The Daily Telegraph

Optimism and hope feel under attack

Boris Johnson’s illness is so shocking because he embodies positivity and a robust love of life

- will walden Will Walden is executive director of the PR firm Edelman, and Boris Johnson’s former director of communicat­ions

Boris Johnson is a man who hates losing. So much so that when I once sacrificed my wicket to ensure a tie in a friends and family game of cricket in his back garden, he didn’t speak to me for what felt like a lifetime.

In truth, the Johnson cold shoulder probably only lasted a matter of minutes, and was more mild joshing than serious scolding, yet it gave me a brief but important glimpse of the fight in the belly of the man, the type of fight he will no doubt need in great measure in the days ahead.

Boris is strong, stoic and a fighter. A scrapper and a survivor. An optimist. He will have resented being hospitalis­ed, but now that it’s serious he will for once be doing what he’s told. Above all he’s in good hands and he’s fitter than he looks. But even though I know all this, and I’ve told myself countless times that he will be OK, I – along with millions of others, I suspect – can’t help feeling utterly discombobu­lated.
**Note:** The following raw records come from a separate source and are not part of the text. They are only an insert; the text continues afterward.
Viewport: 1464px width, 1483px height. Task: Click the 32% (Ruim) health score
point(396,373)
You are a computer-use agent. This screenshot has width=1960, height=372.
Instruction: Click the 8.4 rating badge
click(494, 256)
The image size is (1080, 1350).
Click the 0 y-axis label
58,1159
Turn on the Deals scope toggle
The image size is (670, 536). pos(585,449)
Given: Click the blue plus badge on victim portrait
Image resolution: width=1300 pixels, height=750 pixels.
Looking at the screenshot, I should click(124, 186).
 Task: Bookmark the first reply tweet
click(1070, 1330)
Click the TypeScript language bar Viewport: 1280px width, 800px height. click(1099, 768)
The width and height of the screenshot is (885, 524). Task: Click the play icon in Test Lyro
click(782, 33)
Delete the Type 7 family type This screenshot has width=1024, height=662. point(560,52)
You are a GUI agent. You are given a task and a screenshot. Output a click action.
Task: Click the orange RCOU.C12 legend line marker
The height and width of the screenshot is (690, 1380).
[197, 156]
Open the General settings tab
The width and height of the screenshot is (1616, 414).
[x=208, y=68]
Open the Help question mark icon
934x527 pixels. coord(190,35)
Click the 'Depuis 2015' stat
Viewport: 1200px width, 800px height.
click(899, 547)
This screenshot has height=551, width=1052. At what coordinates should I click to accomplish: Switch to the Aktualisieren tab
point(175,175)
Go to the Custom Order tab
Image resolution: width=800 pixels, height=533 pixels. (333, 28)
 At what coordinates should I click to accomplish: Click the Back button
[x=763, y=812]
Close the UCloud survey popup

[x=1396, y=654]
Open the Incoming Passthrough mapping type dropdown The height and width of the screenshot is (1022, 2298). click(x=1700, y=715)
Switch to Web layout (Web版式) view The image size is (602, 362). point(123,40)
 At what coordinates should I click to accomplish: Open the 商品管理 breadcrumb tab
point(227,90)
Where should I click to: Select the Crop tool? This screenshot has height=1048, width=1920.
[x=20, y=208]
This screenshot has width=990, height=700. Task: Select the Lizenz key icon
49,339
It’s not just that our nationwide resolve has been battered. First by the fear and anxiety that surrounds catching this thing. And second by the seismic change in the way we now have to live our lives.

It’s not just that some of us will have suffered loss in recent days, while others among us feel profoundly anxious about a loved one fighting the disease. What makes the news about our Prime Minister so shocking is not just that we think “oh no, if Boris can get it anyone can” – important message as that is.

I think it’s more that we feel collective­ly as if optimism and hope and spontaneit­y – the stuff Boris Johnson stands for and encapsulat­es – are also under attack.

People feel that they know him. They like to think he’s just one of us, he understand­s us, he’s doing his best. And they want to believe we will all be OK. That’s the power of Boris the communicat­or.

Like him or loathe him, when that voice falls silent we all feel a sense of foreboding.

He will not want people feeling that way. When I asked him last week if he was getting better, he was more interested in asking after my wife and three-week-old daughter. In the end, he said: “We’re going to beat this thing.” By which he meant we the country, not “we” Boris Johnson.

He has always been a reluctant patient, often working through colds and coughs with no more than honey and lemon and a shrug of the shoulders. I don’t remember him ever even taking a day off through ill health. Until now.

But Westminste­r appears rife with this disease and it’s hardly surprising, given the number of civil servants, ministers and journalist­s who surround the Prime Minister on any given day, that he is now one of Covid-19’s many victims.

Like you and me he is human. He has loved ones, children, siblings, a mum and dad. But he’s also responsibl­e for decisions that ultimately impact on the wellbeing of 66 million people, in a crisis only surpassed in modern times by a global war.

It’s one hell of a responsibi­lity but one he’d be the first to tell you he doesn’t shoulder alone. Doctors shoulder it. Nurses as well. Paramedics. And care workers. Teachers. The police. The Army. Delivery drivers. Farmers. Supermarke­t staff. Indeed all of us doing our part by simply staying at home.

Three years after frustratin­g Boris’s competitiv­e spirit at garden cricket, I watched the then foreign secretary mercilessl­y dispatch my seven-yearold daughter’s ball into the lake at Chevening during a “friendly” game of rounders. It was done with elan, an impish glint, a massive smile, and a ruffling of that Johnson hair. It was so him – all positivity, fun, and optimism and yet, underpinni­ng it all, there was a steely determinat­ion.

I trust and pray he will be OK – we all do. You may admire him, equally you may dislike him, but he is our Prime Minister, and the sooner he is back levelling with us, leading from the front, and renewing that sense of optimism and hope, the better for our national psyche and our collective morale.